> _COMPLETE THE FOLLOWING_:
1. Please list every number written in digits in the passage on copula-based hydrometeorological return periods, leaving out the table number.
2. Write the next few sentences of the passage on copula-based hydrometeorological return periods, picking up right after its final sentence.

> _PAGE EXTRACT_:
===

The confidence interval was calculated with a bootstrapping technique developed to maximise the sampling distribution by selecting with replacement 1,000 samples of 50,000 values of each variable from a total of 100,000 simulations. This approach ensured that random simulations are selected for every sample in large enough numbers to estimate high return periods, thereby allowing an adequate assessment of the accuracy of the simulation algorithms. By doing so, practical estimates of the risks and return periods of joint and conditional occurrences of common and scarce bivariate and trivariate hydrometeorological events are successfully produced using the Clayton and Frank copulas. Larger confidence intervals translate in elevated uncertainties and smaller confidence intervals into higher certainty. Therefore, uncertainties associated to return periods of extreme/rare events were larger than to those of more normal/frequent conditions due to the limited availability of observations in the study region and, in turn, due to the limited representation of the natural variability and extremes within the sample. In this case, it is recommended that estimates of joint or conditional return periods be interpreted as ordinal scales of measurements varying from frequent to extremely rare events. Furthermore, the multivariate analysis was limited to the consideration of three variables due to the constraints imposed by the sample size and the nested approach (Table 1). A general rule of thumb in statistical analysis is to have about 4 times more observations than the number of parameters to estimate. In the case of the Richelieu River, the sample size of observations was limited to 31 years hence only 3 variables were considered simultaneously since a minimum of 8 parameters have to be estimated. Hence, the applicability the proposed methodology and uncertainties associated to its estimates are strongly influenced by the sample size of the observations and by the nature of dependence between the variables of interest (i.e. extreme/central values; magnitude of dependence).

===

> _DATASET EXCERPT_:

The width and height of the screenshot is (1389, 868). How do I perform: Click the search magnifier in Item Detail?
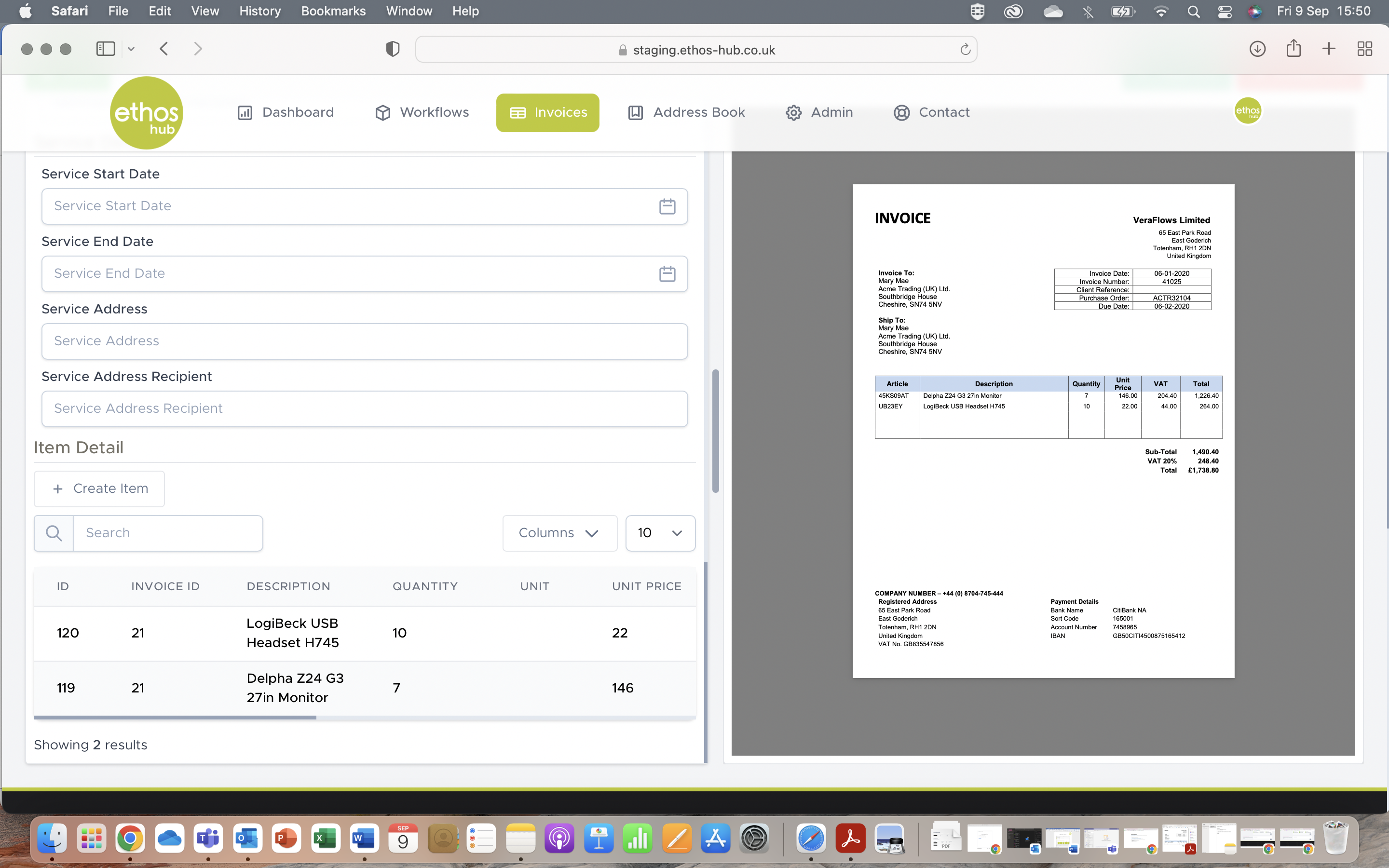click(x=54, y=533)
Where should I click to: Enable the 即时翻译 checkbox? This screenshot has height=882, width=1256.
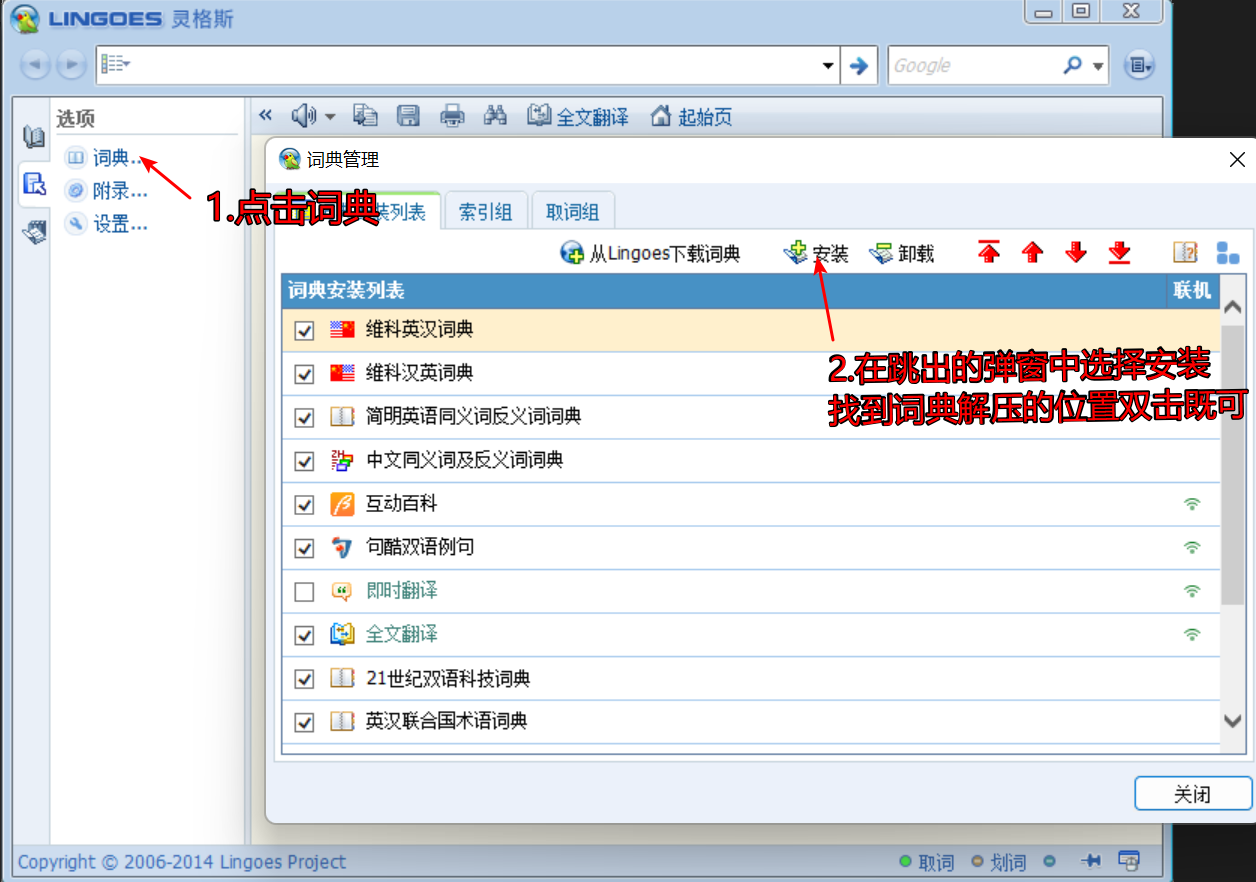click(305, 592)
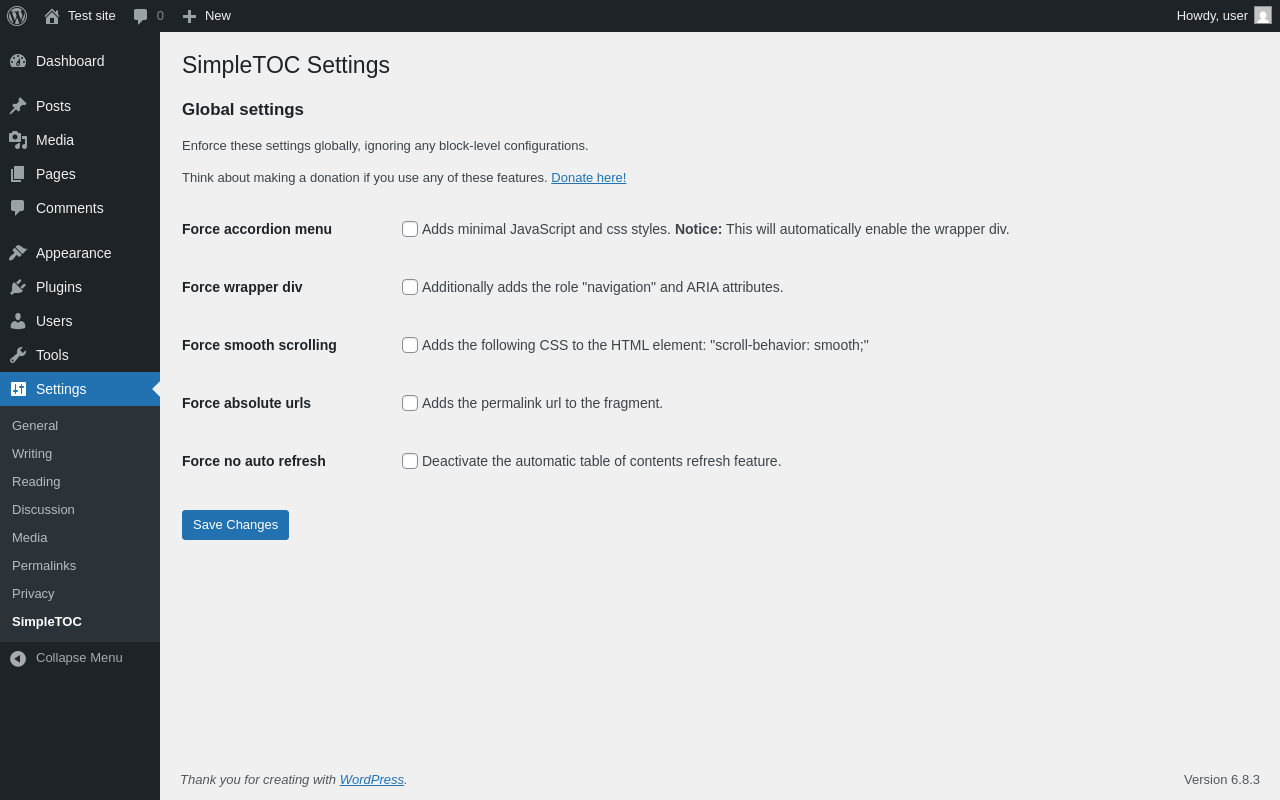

===

> _TASK-BY-TASK OUTPUTS_:
1. 1,000; 50,000; 100,000; 4; 31; 3; 8

2.
In one application of this tool, a record breaking flood event of the Richelieu River has been characterized in terms of spring peak flow and flood duration risks. It was shown that the combined effect of cumulative total precipitation fallen between November and March with the 90th percentile of rainfall in spring and the frequency of daily frost/thaw episodes in winter explained part of the 2011 extreme spring peak flow and flood duration of the river. However, when extreme meteorological and hydrological events such as the 90th percentile of rainfall and the spring peak flow of 2011 are considered, the proposed simulation algorithm has difficulties estimating the joint and conditional return periods even with the use of the Clayton copula. The limited sample size of observations may be one of the reasons behind this performance issue since relatively small ranges of the natural variability of the phenomena of interest are considered for the calibration of the model. In a subsequent study, it would also be interesting to include a more sophisticated degree days of melt index, which takes into account the snow density or accumulation, elevation and wind speeds as suggested by the National Engineering Handbook of the Natural Resource Conservation Service (2004), since spring floods are often associated to particular snowmelt rates in North America. Moreover, certain variables were stationary with only 90 % confidence. Therefore, it would be interesting to explore a non-stationary approach to the proposed fully nested multivariate Archimedean copula thereby eliminating the effect of any possible trend in the dataset.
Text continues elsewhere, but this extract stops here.